Group Replication's failure detection mechanism is designed to identify group members that are no longer communicating with the group, and expel them as and when it seems likely that they have failed. Having a failure detection mechanism increases the chance that the group contains a majority of correctly working members, and that requests from clients are therefore processed correctly.
Normally, all group members regularly exchange messages with all other group members. If a group member does not receive any messages from a particular fellow member for 5 seconds, when this detection period ends, it creates a suspicion of the fellow member. When a suspicion times out, the suspected member is assumed to have failed, and is expelled from the group. An expelled member is removed from the membership list seen by the other members, but it does not know that it has been expelled from the group, so it sees itself as online and the other members as unreachable.

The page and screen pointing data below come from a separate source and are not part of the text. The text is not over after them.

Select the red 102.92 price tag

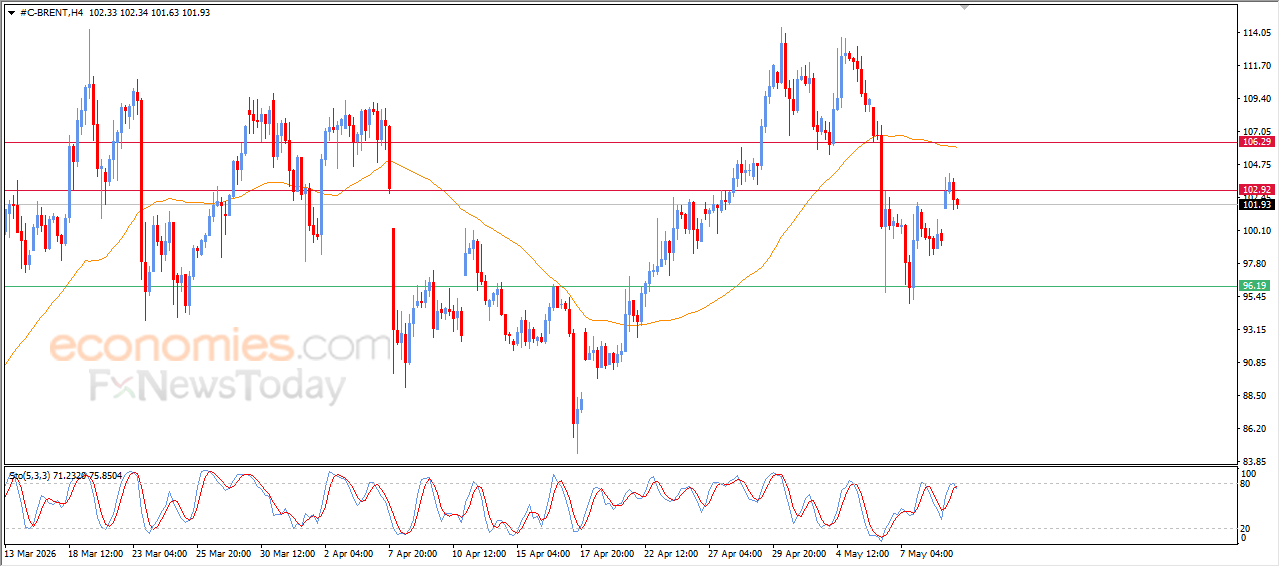[1256, 190]
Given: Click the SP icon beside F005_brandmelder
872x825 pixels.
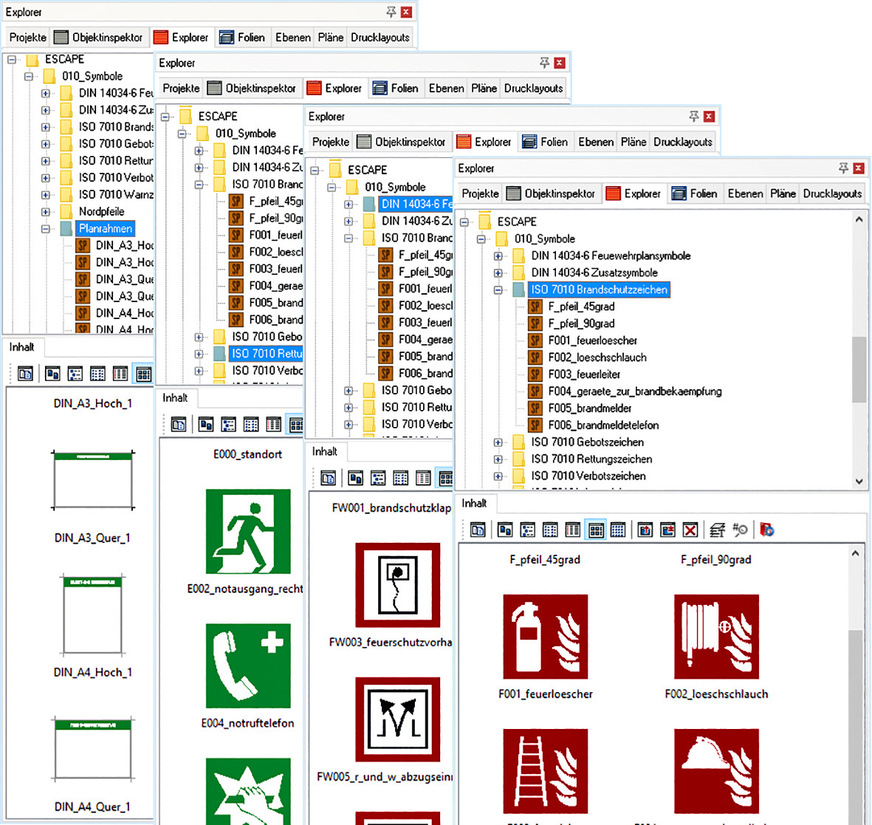Looking at the screenshot, I should (536, 408).
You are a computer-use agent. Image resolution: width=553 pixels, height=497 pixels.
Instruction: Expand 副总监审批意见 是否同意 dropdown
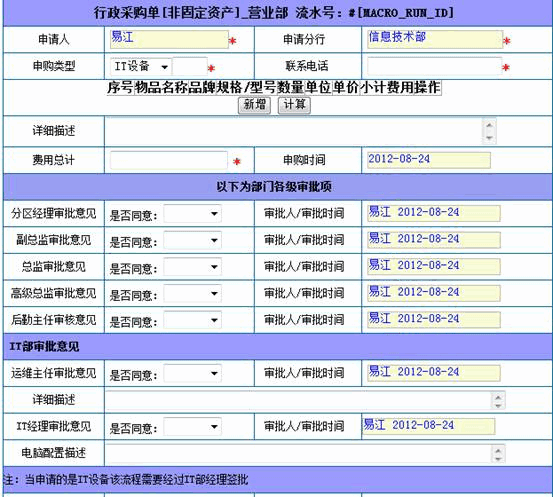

If the member has not in fact failed (for example, because it was just disconnected due to a temporary network issue) and it is able to resume communication with the other members, it receives a view containing the information that it has been expelled from the group.

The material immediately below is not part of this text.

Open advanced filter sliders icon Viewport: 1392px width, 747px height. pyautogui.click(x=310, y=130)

The responses of group members, including the failed member itself, to these situations can be configured at a number of points in the process. By default, the following behaviors happen if a member is suspected of having failed:
In MySQL 9.1, when a suspicion is created, a waiting period of 5 seconds is added before the suspicion times out and the suspected member is liable for expulsion.
If an expelled member resumes communication and realises that it was expelled, it automatically makes three attempts to rejoin the group (with 5 minutes between each attempt); if this auto-rejoin procedure does not work, it then stops trying to rejoin the group.
When an expelled member is not trying to rejoin the group, it switches to super-read-only mode and awaits operator attention.
You can use the Group Replication configuration options described in this section to change these behaviors either permanently or temporarily, to suit your system's requirements and your priorities. If you are experiencing unnecessary expulsions caused by slower networks or machines, networks with a high rate of unexpected transient outages, or planned network outages, consider increasing the expel timeout and auto-rejoin attempts. While a member is undergoing any of the default behaviors described previously, although it does not accept writes, reads can still be performed if the member is still communicating with clients, with an increasing likelihood of stale reads over time. If avoiding stale reads is a higher priority for you than avoiding operator intervention, consider reducing the expel timeout and auto-rejoin attempts or setting them to zero.
Members that have not failed might lose contact with part, but not all, of the replication group due to a network partition. For example, in a group of 5 servers (S1, S2, S3, S4, S5), if there is a disconnection between (S1, S2) and (S3, S4, S5) there is a network partition. The first group (S1, S2) is now in a minority because it cannot contact more than half of the group. Any transactions that are processed by the members in the minority group are blocked, because the majority of the group is unreachable, therefore the group cannot achieve quorum. For a detailed description of this scenario, see Section 20.7.8, “Handling a Network Partition and Loss of Quorum”. In this situation, the default behavior is for the members in both the minority and the majority to remain in the group, continue to accept transactions (although they are blocked on the members in the minority), and wait for operator intervention. This behavior is also configurable.
Note that where group members are at an older MySQL Server release
that does not support a relevant setting, or at a release with a
different default, they act towards themselves and other group
members according to the default behaviors stated above. For
example, a member that does not support the
group_replication_member_expel_timeout
system variable expels other members as soon as an expired
suspicion is detected, and this expulsion is accepted by other
members even if they support the system variable and have a longer
timeout set.